Provided text -
>> START
# I want to reload 9mm. But have some questions



## TMCertified (May 8, 2013)

Hi Gang,

So I am interested in learning about reloading. Besides having no clue where to start and how to get going, I am also worried about the safety aspects of it. Working with lead, working with gun powder. I also have 5 young kids at home and curious on dangers from that angle as well. (I currently do not have a workshop area that I can use.) Thanks in advance!


----------



## Nathan Jefferson (May 11, 2013)

Super safe. just don't go eating your components. Casting your own bullets can be a little dangerous - but not if you have a clean and safe area to do it in and have half a brain.

About the only think you would have to be concerned with if you aren't casting is you don't want to breathe the dust while tumbling brass, but just do it in the garage or other open area and you should be fine. 

Depending on how much you want to reload and how many calibers you can look at a single stage or a progressive press, I would suggest working with someone locally who reloads to learn the trade then invest in a progressive press. I went the single stage route and it is just too slow, but now I'm several hundred dollars into it and it is hard for me to 'start over' with a progressive press.
>> END
Available records -
>> START
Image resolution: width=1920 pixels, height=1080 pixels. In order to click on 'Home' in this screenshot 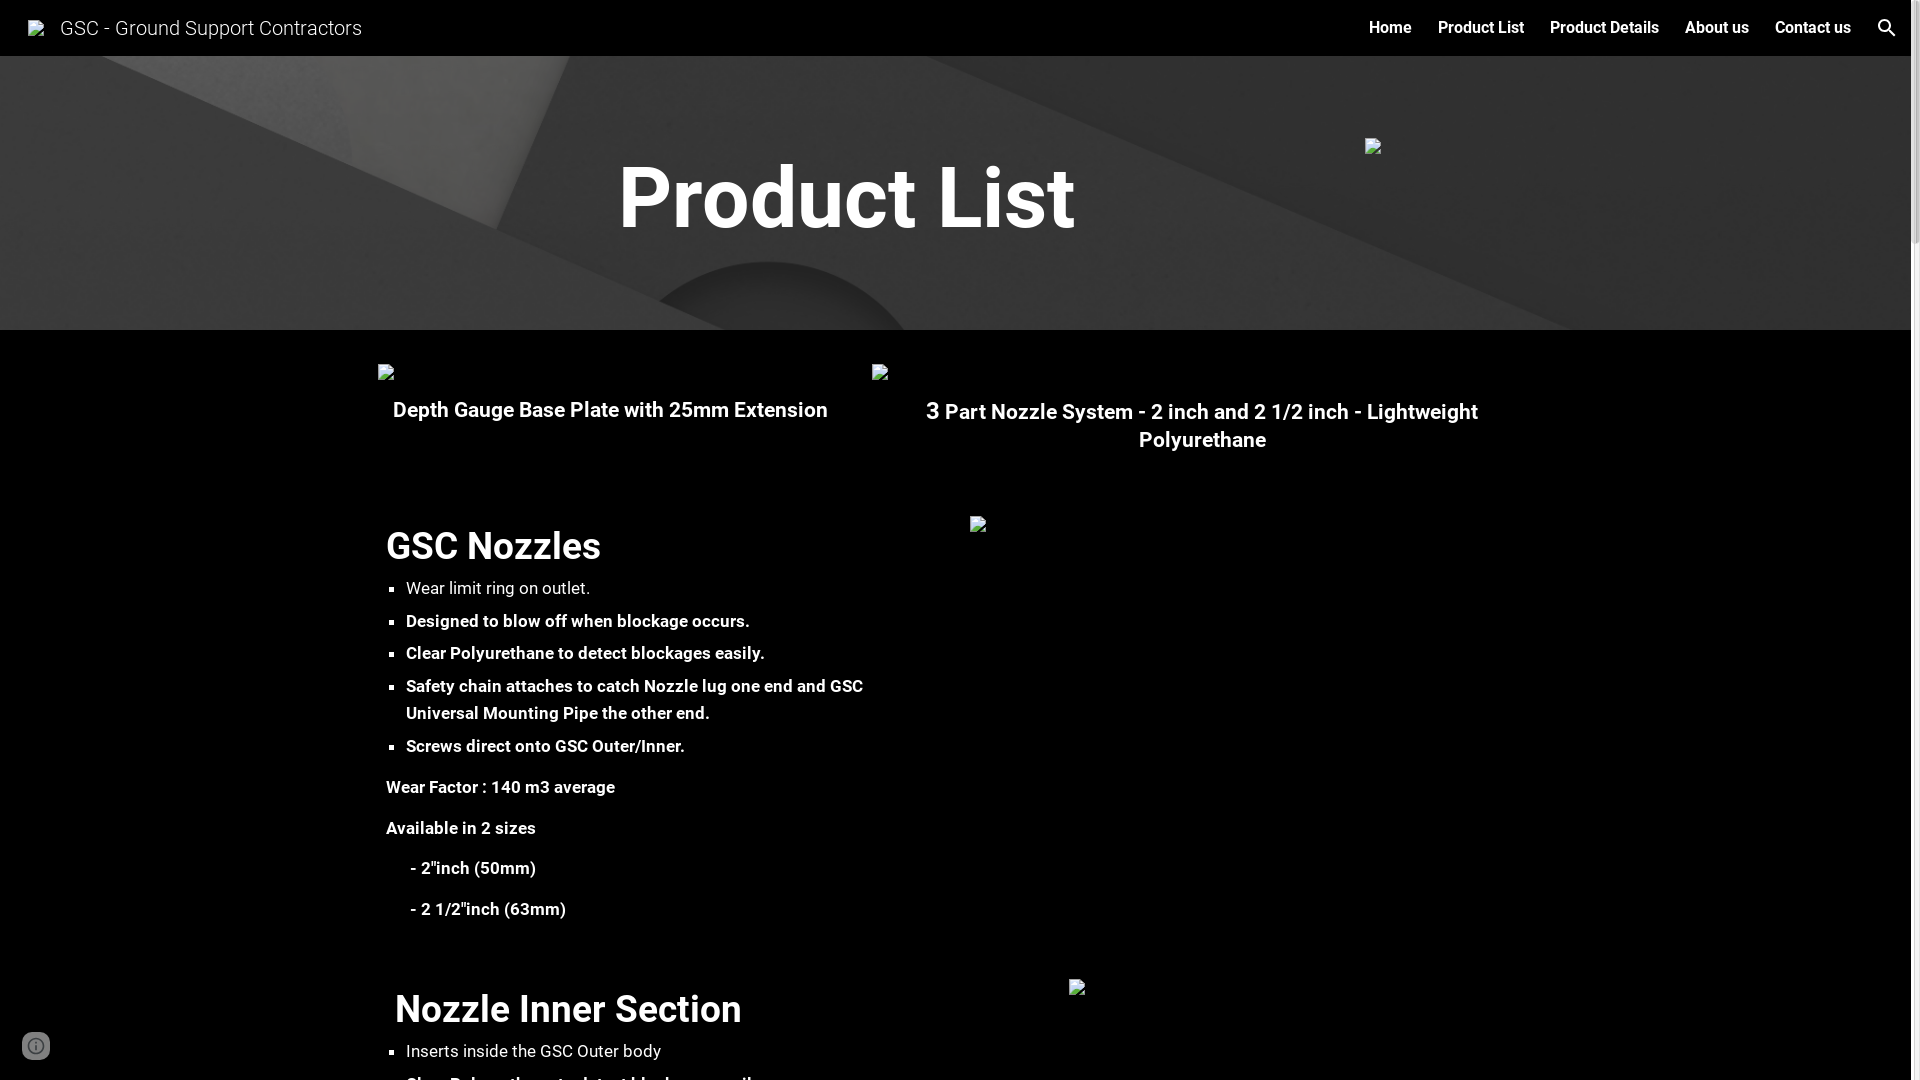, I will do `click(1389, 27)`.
>> END
>> START
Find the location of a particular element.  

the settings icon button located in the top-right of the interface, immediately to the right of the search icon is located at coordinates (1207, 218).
>> END
>> START
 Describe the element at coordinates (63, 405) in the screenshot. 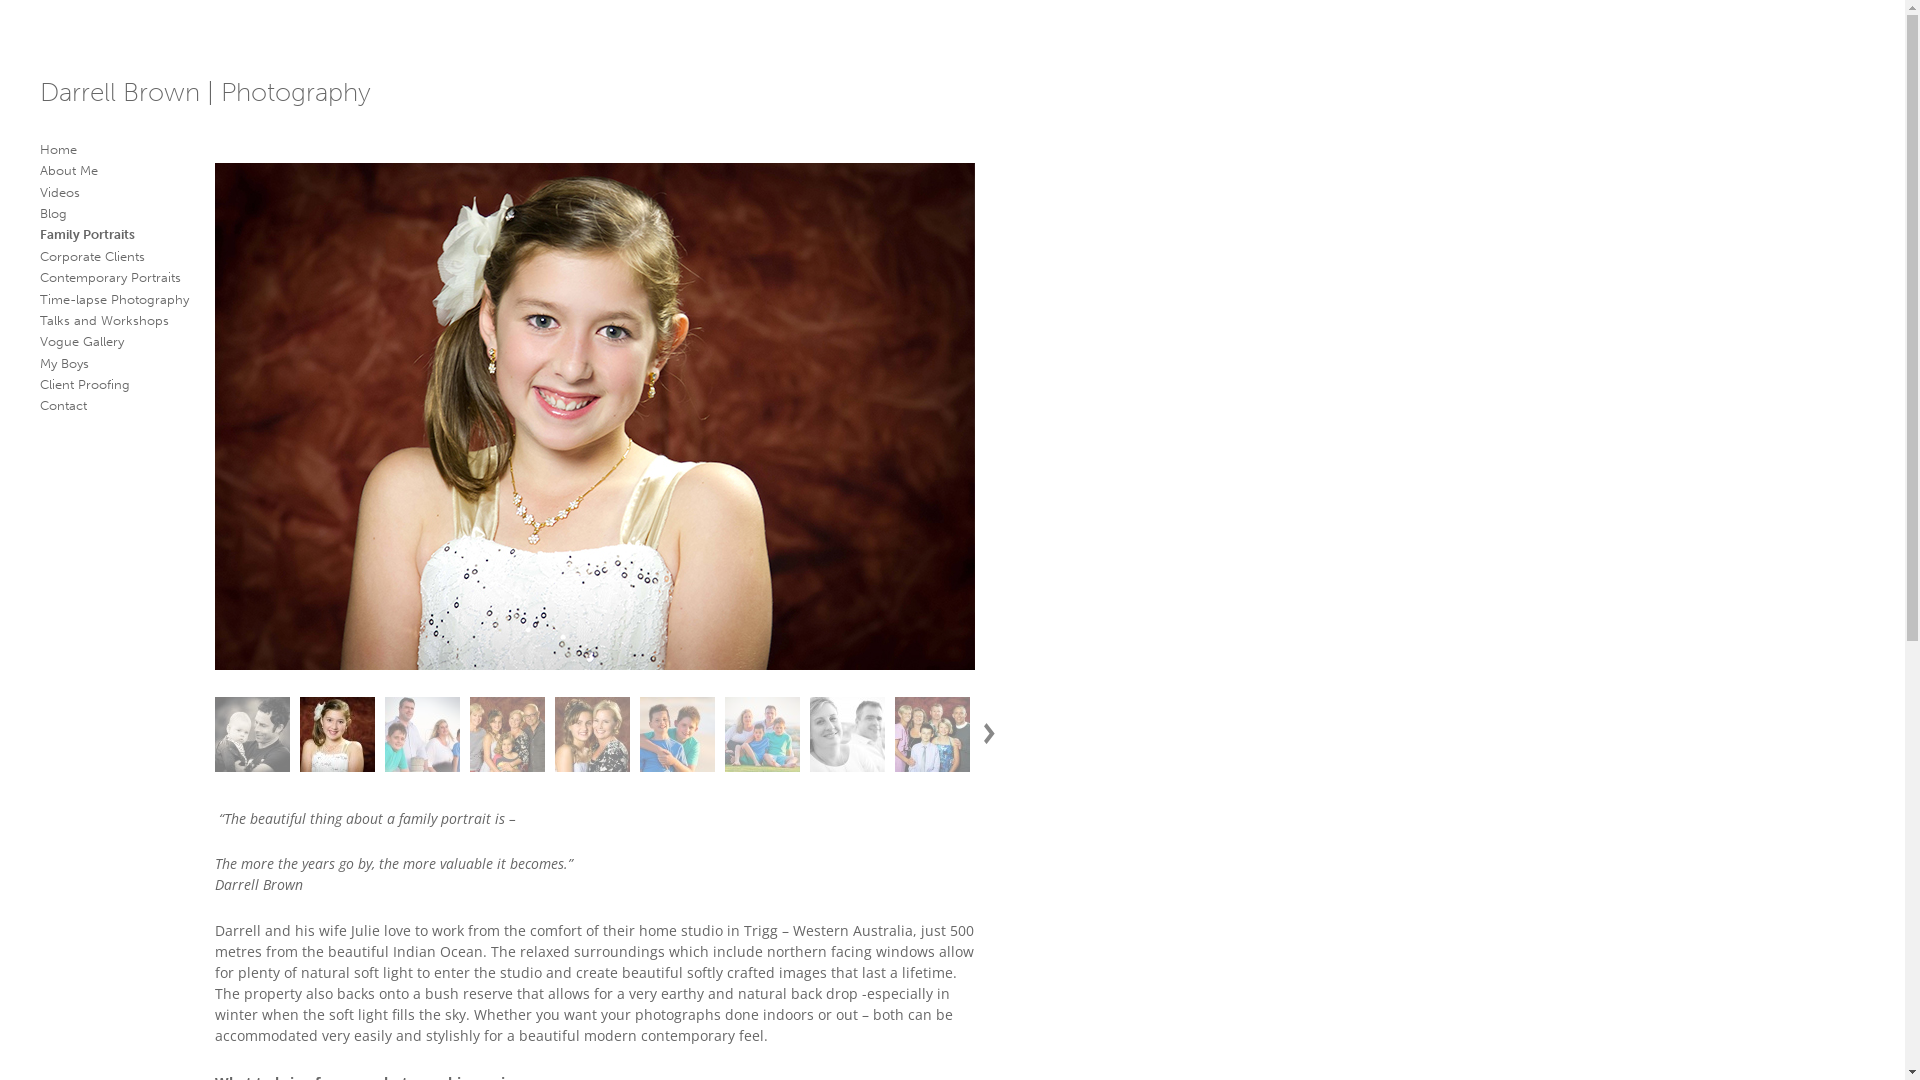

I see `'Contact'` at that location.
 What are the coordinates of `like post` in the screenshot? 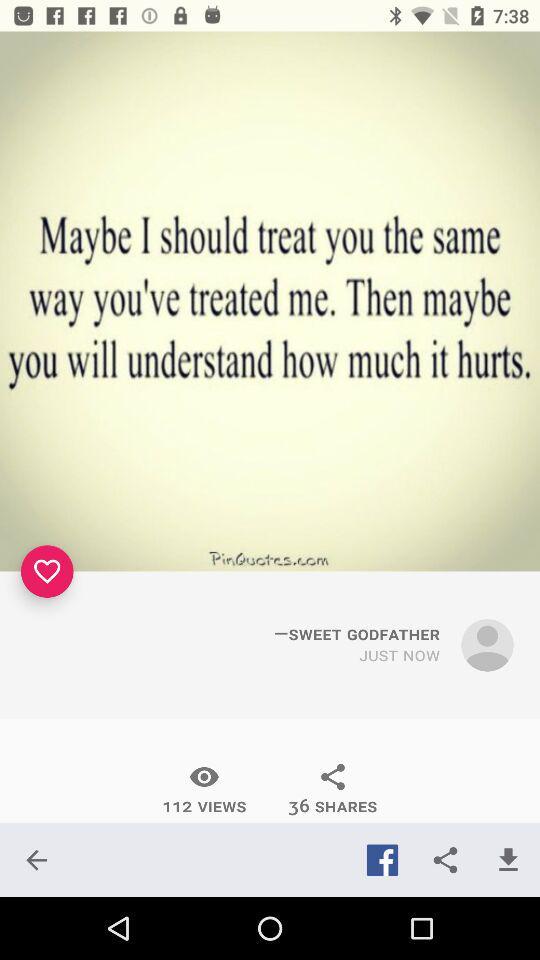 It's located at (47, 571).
>> END
Work to do -
A: Print the part of the 9mm reloading thread from "Super safe. just" up to and including "half a brain.".
B: Find each line in the records that contains the string "location", treating uppercase and lowercase as different, and copy those lines out in full.

Per-task answers -
A:
Super safe. just don't go eating your components. Casting your own bullets can be a little dangerous - but not if you have a clean and safe area to do it in and have half a brain.

B:
Find the location of a particular element.  
I see `'Contact'` at that location.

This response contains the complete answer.